A mencionada crise é refletida em alguns fatores, tais como os baixos índices de aprovação no Exame da Ordem (se se considerar o Exame de Ordem Unificado, do II ao XIII, a média de aprovação é de apenas 17,5%)[6], o desinteresse dos alunos pelas aulas (magistrais em sua quase totalidade), a quantidade de cursos de Direito que são reprovados em avaliações feitas pela Ordem dos Advogados do Brasil, através da Comissão Nacional de Educação Jurídica, e ainda pelas críticas constantes feitas por juristas, tanto no tangente à abordagem dogmático-jurídica tradicional quanto à mudança paradigmática da filosofia da consciência para a filosofia da linguagem[7], e ainda pelo enfoque que se tem dado nos cursos de graduação à preparação dos alunos para a realização de concursos públicos[8].

Os cursos jurídicos no Brasil possuem em sua quase[9] totalidade uma grade curricular arcaica (tradicional-ortodoxa), que apenas informa um conteúdo muito mais voltado ao exercício prático do que à formação, com metodologias de ensino arcaicas e desestimulantes (baseadas em aulas magistrais), que não se adequam ainda às inovações tecnológicas e à melhor forma de ensinar as chamadas gerações Y e Z.

É a ilusão de que há trabalho e emprego para todos, independentemente do mérito da qualificação. Ledo engano, uma falácia que só se concebe em um país que ainda não atingiu o nível de maturidade necessário para compreender a importância de uma formação de base, dogmática e principiológica, fundada em valores que têm o condão de penetrar no ser e efetivamente transformá-lo. E o mercado produtivo está repleto de desempregados (mal) graduados[10]. Mais uma triste realidade.

Nesse diapasão, não é difícil afirmar a necessidade de que o ensino jurídico brasileiro precisa ser (re)pensado. Na hipótese, porém, o (re)pensar não significa encontrar um forma de (re)adequá-lo, mas antes transformá-lo. (Re)Pensar o ensino jurídico é tratar do futuro do país, é preparar pessoas para a pós-modernidade, para enfrentar os novos desafios que exsurgirão de uma sociedade cada vez mais complexa e global.

Disciplinas relacionadas à Filosofia Jurídica e à História do Direito, em par com outras de formação, como a Sociologia Jurídica e a Hermenêutica Jurídica, deveriam estar presentes nas grades curriculares, obrigatoriamente, mas não como meras coadjuvantes, como representantes da parte mais desinteressante do curso, e sim como destaques, como essenciais, como disciplinas fundamentais que efetivamente são.

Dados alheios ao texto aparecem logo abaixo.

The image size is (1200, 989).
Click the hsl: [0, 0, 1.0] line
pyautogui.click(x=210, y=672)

Edgar Morin, antropólogo, sociólogo e filósofo francês, que também é formado em Direito, critica o descaso do ensino para com as disciplinas propedêuticas ao tratar da hiperespecialização que impede tanto a percepção do global (que ela fragmenta em parcelas), quanto do essencial (que ela dissolve). Para ele, a referida hiperespecialização termina por impedir até mesmo de se tratar corretamente os problemas particulares, que só podem ser propostos e pensados em seu contexto. A questão, para Morin, é que os problemas essenciais nunca são parcelados, e os problemas globais são cada vez mais essenciais. Assim, enquanto a cultura geral comportava a incitação à busca da contextualização de qualquer informação ou ideia, a cultura científica e técnica disciplinar parcela, desune e compartimenta os saberes, tornando cada vez mais difícil a sua contextualização[11].

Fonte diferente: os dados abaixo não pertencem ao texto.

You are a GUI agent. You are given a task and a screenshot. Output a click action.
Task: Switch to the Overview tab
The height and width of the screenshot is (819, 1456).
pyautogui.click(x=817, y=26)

Que neste mês em que se comemora o Dia do Advogado, pois, possamos não apenas exaltar (com muita justiça, por sinal) a profissão, mas, principalmente, discutir o futuro da advocacia, que passa necessariamente pela formação jurídica da graduação superior, para que amanhã os profissionais do Direito tenham plenas condições de exercer com ética, com respeito à sociedade e às instituições democráticas, calcados em um conhecimento sólido e profundo, essa nobre profissão.


[1] Ver MACHADO, Antônio Alberto. Ensino Jurídico e Mudança Social. 2ª. ed. São Paulo. Atlas, 2009.
[2] Ver artigo do professor doutor Arnaldo Godoy: "Os juristas brasileiros citados no dicionário dirigido por Michael Stolleis". Em www.conjur.com.br/2014-out-26/juristas-brasileiros-sao-citados-dicionario-michael-solleis. Acesso 18/5/2017.
[3] No presente artigo, apenas a graduação será utilizada como referência.
[4] Ver OLIVEIRA, Rafael Tomaz de. "O persistente dilema Teoria versus Prática no Direito". Disponível em www.conjur.com.br/2012-ago-11/diario-classe-persistente-dilema-teoria-versus-pratica-direito. Acesso em 17/5/2017.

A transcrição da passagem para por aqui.